▶ [DATA SUPPLIED]
--- begin ---

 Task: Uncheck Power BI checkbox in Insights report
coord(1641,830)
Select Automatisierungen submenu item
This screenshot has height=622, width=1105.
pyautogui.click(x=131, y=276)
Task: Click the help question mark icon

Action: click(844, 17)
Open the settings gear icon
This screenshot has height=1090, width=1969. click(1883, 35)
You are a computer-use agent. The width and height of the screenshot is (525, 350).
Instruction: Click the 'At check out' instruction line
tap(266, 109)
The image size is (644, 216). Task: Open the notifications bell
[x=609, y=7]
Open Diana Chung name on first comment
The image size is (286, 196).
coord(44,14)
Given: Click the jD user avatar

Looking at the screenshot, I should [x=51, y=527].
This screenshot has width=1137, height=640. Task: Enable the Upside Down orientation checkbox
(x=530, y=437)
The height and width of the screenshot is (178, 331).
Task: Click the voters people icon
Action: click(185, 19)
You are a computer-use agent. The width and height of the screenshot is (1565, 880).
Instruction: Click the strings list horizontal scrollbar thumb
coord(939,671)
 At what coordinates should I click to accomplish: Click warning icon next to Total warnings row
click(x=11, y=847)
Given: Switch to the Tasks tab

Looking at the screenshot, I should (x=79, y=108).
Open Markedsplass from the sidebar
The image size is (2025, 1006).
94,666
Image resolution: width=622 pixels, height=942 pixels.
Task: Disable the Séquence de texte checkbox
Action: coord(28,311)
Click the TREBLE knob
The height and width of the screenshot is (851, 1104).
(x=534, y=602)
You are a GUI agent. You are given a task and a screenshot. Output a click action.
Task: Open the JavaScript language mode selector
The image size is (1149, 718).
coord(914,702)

--- end ---

Can you copy out the whole listing above line for line, with no changes?

▶ [REPLY TO THE TASK]
 Task: Uncheck Power BI checkbox in Insights report
coord(1641,830)
Select Automatisierungen submenu item
This screenshot has height=622, width=1105.
pyautogui.click(x=131, y=276)
Task: Click the help question mark icon

Action: click(844, 17)
Open the settings gear icon
This screenshot has height=1090, width=1969. click(1883, 35)
You are a computer-use agent. The width and height of the screenshot is (525, 350).
Instruction: Click the 'At check out' instruction line
tap(266, 109)
The image size is (644, 216). Task: Open the notifications bell
[x=609, y=7]
Open Diana Chung name on first comment
The image size is (286, 196).
coord(44,14)
Given: Click the jD user avatar

Looking at the screenshot, I should [x=51, y=527].
This screenshot has width=1137, height=640. Task: Enable the Upside Down orientation checkbox
(x=530, y=437)
The height and width of the screenshot is (178, 331).
Task: Click the voters people icon
Action: click(185, 19)
You are a computer-use agent. The width and height of the screenshot is (1565, 880).
Instruction: Click the strings list horizontal scrollbar thumb
coord(939,671)
 At what coordinates should I click to accomplish: Click warning icon next to Total warnings row
click(x=11, y=847)
Given: Switch to the Tasks tab

Looking at the screenshot, I should (x=79, y=108).
Open Markedsplass from the sidebar
The image size is (2025, 1006).
94,666
Image resolution: width=622 pixels, height=942 pixels.
Task: Disable the Séquence de texte checkbox
Action: coord(28,311)
Click the TREBLE knob
The height and width of the screenshot is (851, 1104).
(x=534, y=602)
You are a GUI agent. You are given a task and a screenshot. Output a click action.
Task: Open the JavaScript language mode selector
The image size is (1149, 718).
coord(914,702)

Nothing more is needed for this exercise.